Expansion of mesenchymal stem cells on fibrinogen-rich protein surfaces derived from blood plasma.

Mesenchymal stem cells (MSCs) are present in low density in bone marrow and culture expansion is necessary to obtain sufficient numbers for many proposed therapies. Researchers have characterized MSC growth on tissue culture plastic (TCP), although few studies have explored proliferation on other growth substrates. Using adult equine MSCs, we evaluated proliferation on fibrinogen-rich precipitate (FRP) surfaces created from blood plasma. When seeded at 1 × 10(4) cells/cm(2) and passaged five times over 10 days, MSCs on FRP in medium containing fibroblast growth factor 2 (FGF2) resulted in a ∼2.5-fold increase in cell yield relative to TCP. In FGF2-free medium, FRP stimulated a 10.4-fold increase in cell yield over TCP after 10 days, although control cultures maintained in FGF2 on TCP demonstrated that the stimulatory effect of FRP was not as lasting as that of FGF2. Chondrogenic cultures demonstrated that FRP did not affect differentiation.
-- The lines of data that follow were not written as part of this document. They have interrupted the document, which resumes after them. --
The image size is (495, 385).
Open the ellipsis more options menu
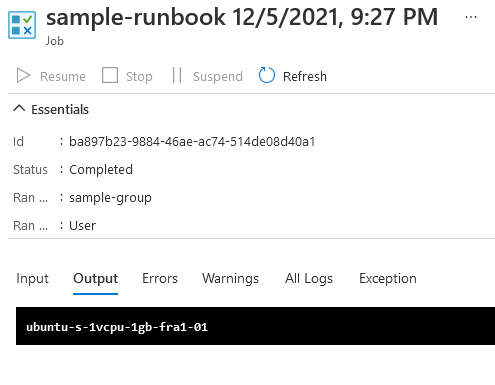point(471,17)
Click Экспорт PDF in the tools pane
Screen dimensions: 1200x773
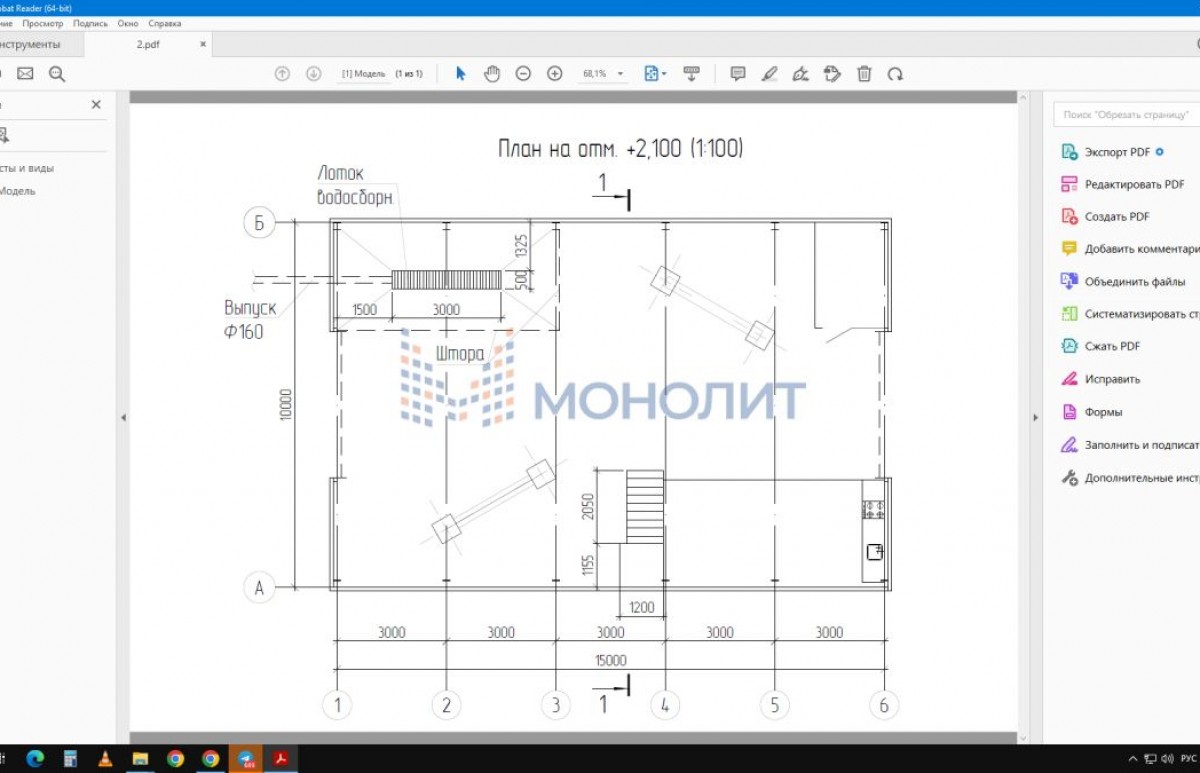(x=1116, y=153)
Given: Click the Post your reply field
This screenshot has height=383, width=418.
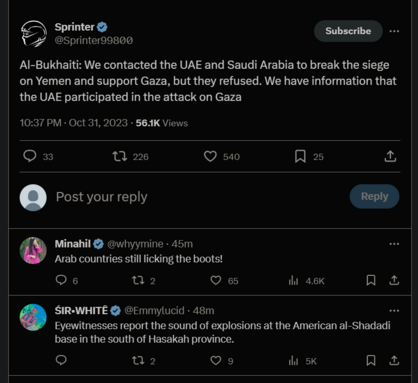Looking at the screenshot, I should [x=200, y=197].
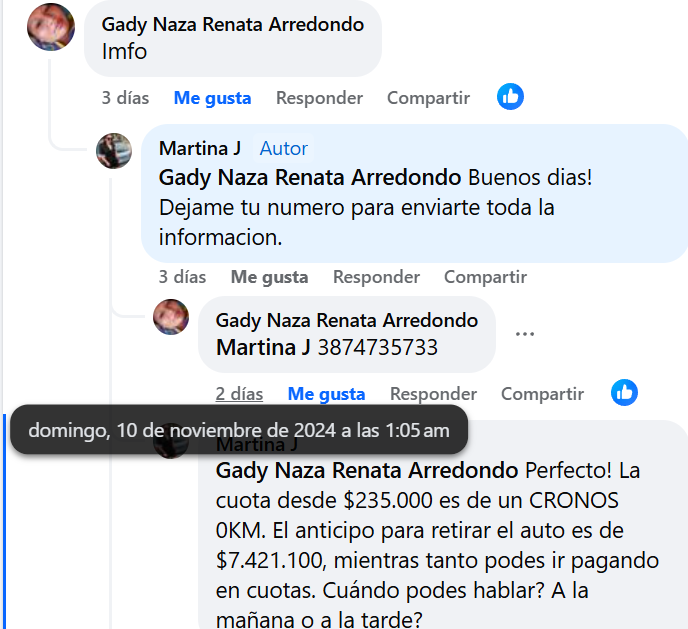The image size is (688, 629).
Task: Click Compartir under the phone number comment
Action: (543, 394)
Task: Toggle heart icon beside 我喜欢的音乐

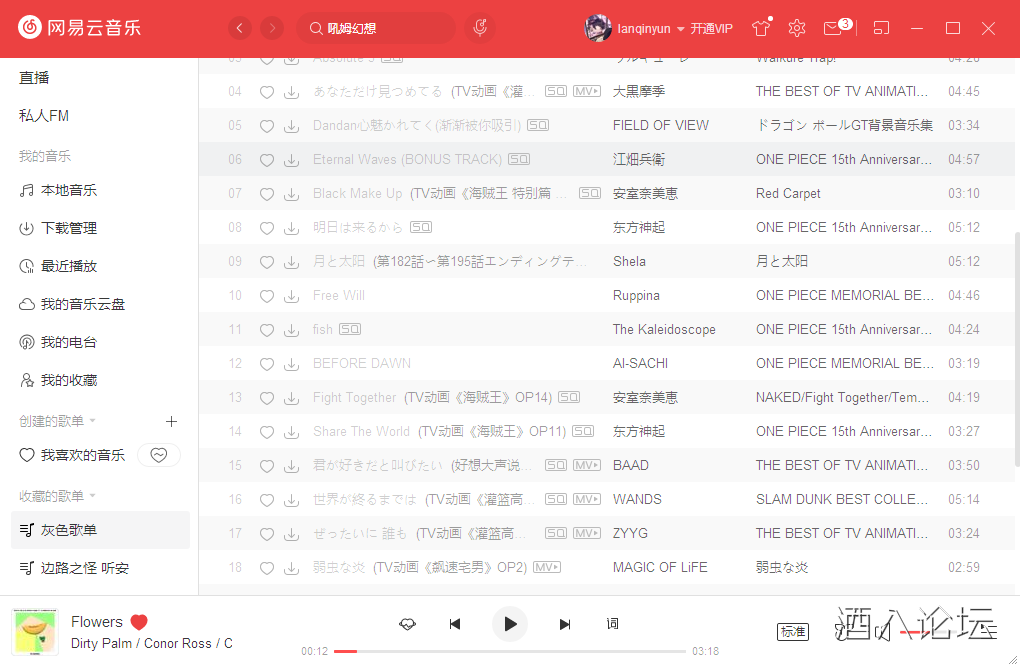Action: 158,454
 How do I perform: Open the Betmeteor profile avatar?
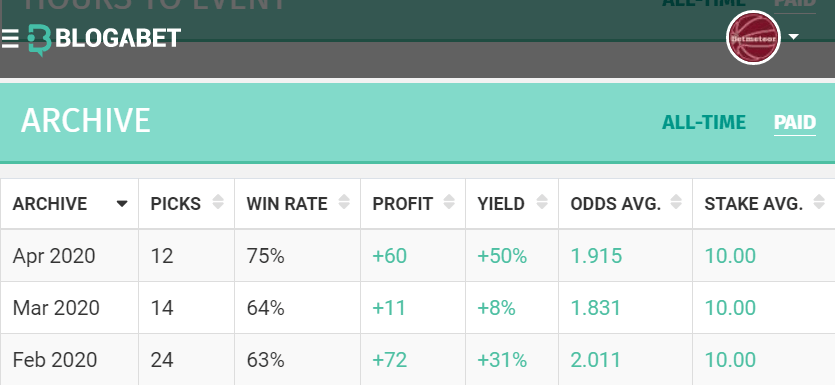pos(753,38)
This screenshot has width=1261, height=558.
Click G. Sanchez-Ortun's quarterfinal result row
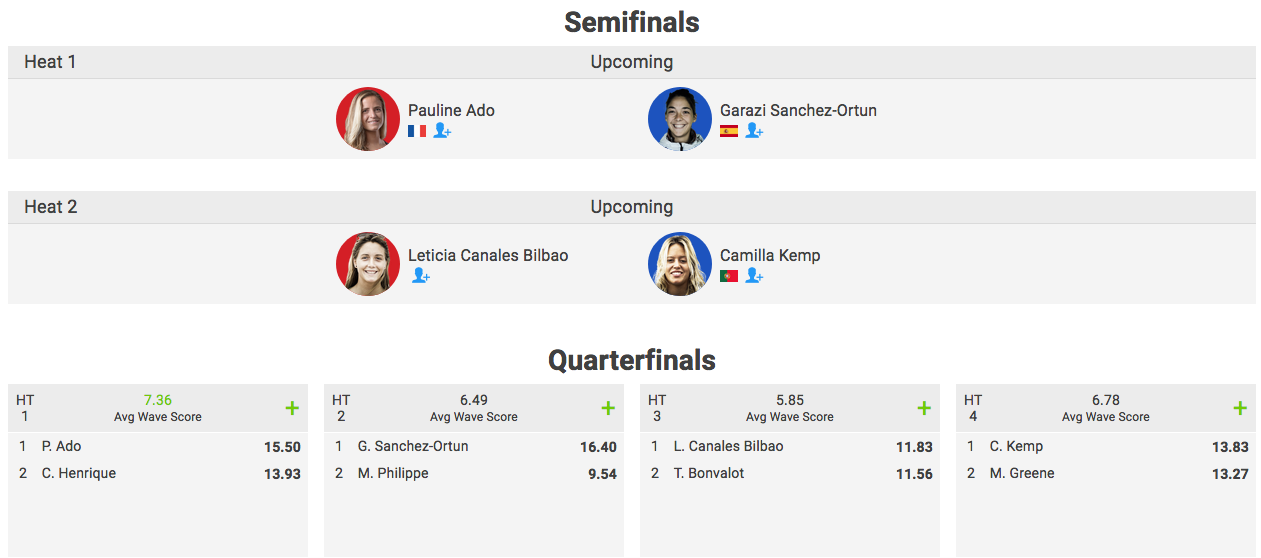tap(475, 447)
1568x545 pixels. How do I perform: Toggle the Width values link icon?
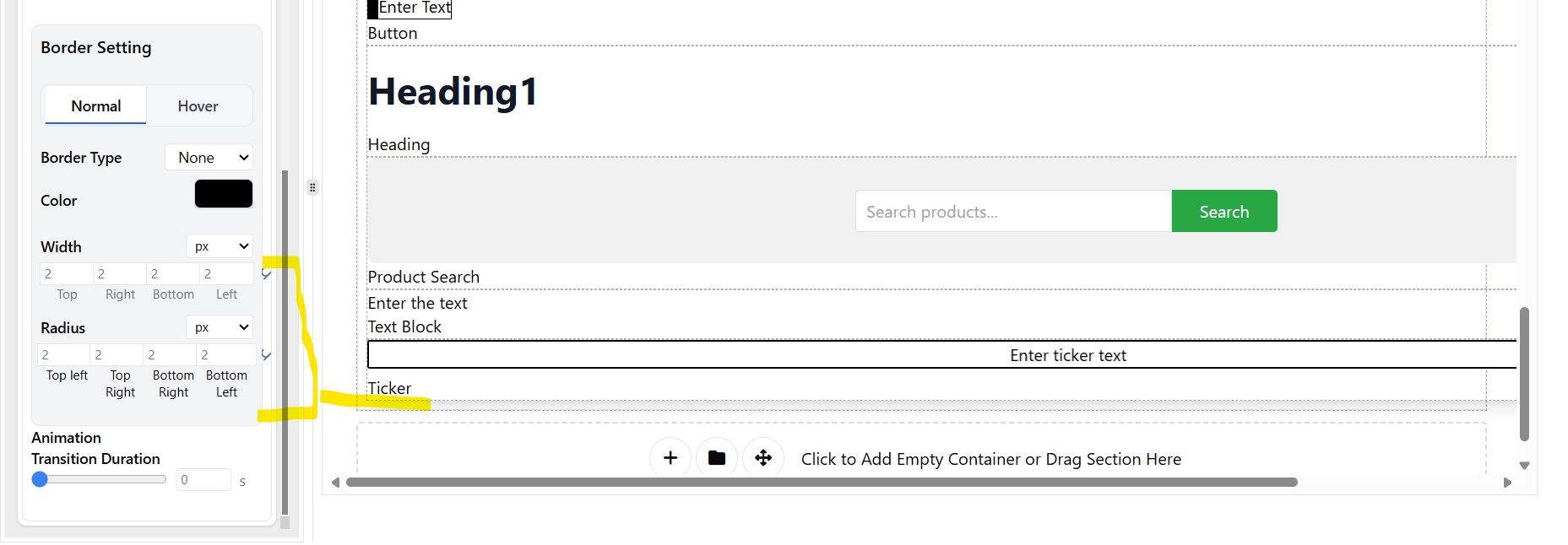[x=267, y=274]
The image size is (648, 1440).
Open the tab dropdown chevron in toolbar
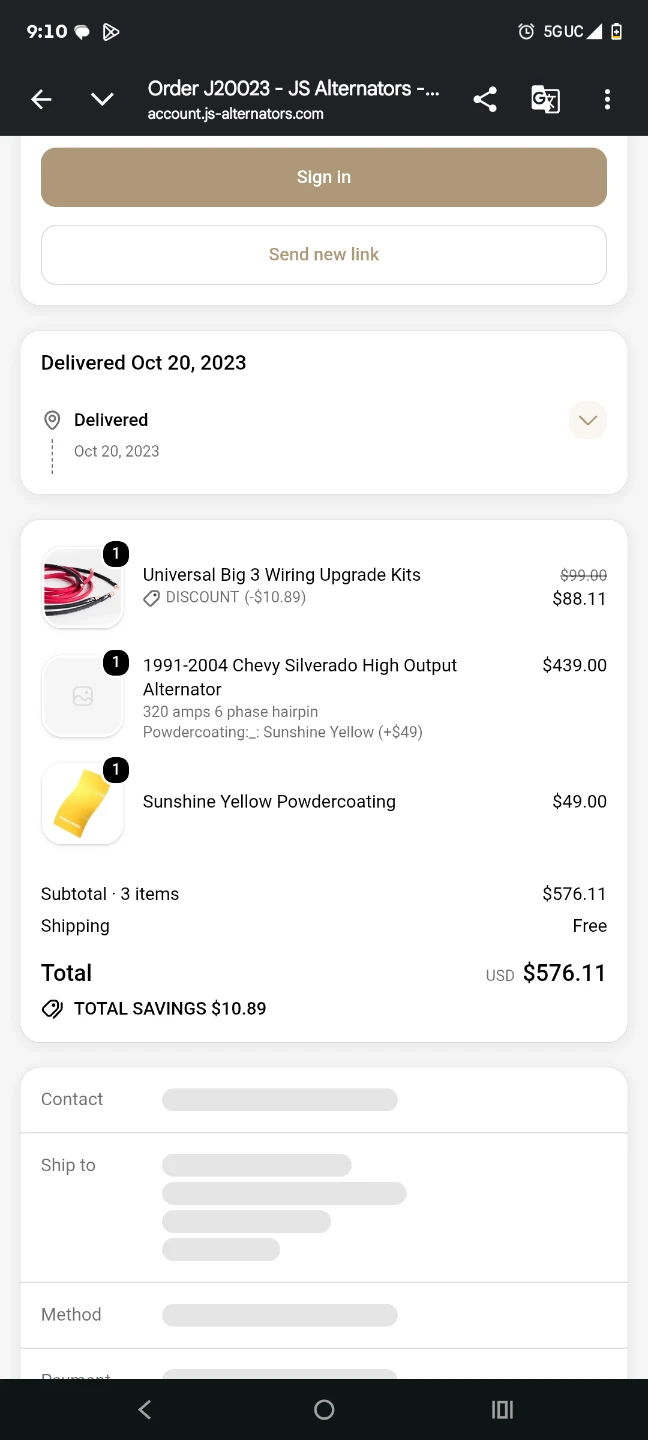pyautogui.click(x=102, y=99)
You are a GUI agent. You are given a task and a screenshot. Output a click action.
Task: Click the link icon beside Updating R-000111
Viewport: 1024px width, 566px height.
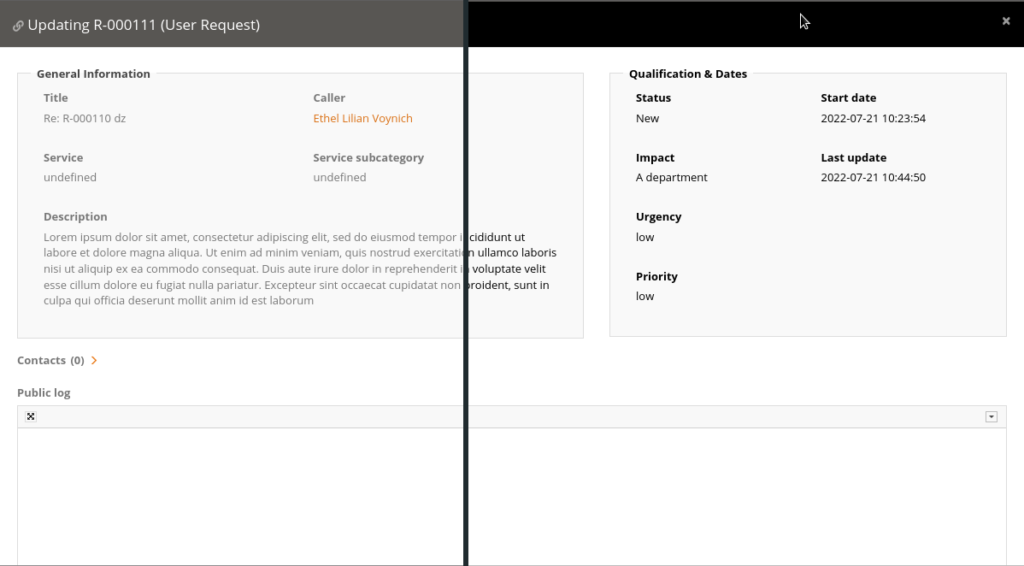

On TCP, MSCs seeded at 500 cells/cm(2) experienced a 4.6-fold increase in cell yield over cultures seeded at 1 × 10(4) cells/cm(2) following 10 days of expansion. In 500 cells/cm(2) cultures, FRP stimulating a two-fold increase in cell yield over TCP without affecting differentiation. Low-density FRP cultures showed a more even distribution of cells than TCP, suggesting that FRP may accelerate proliferation by reducing contact inhibition that slows proliferation. In addition, FRP appears capable of binding FGF2, as FRP surfaces pre-conditioned with FGF2 supported greater proliferation than FGF2-free cultures. Taken together, these factors indicate that substrates obtained from simple and inexpensive processing of blood enhance MSC proliferation and promote efficient coverage of expansion surfaces.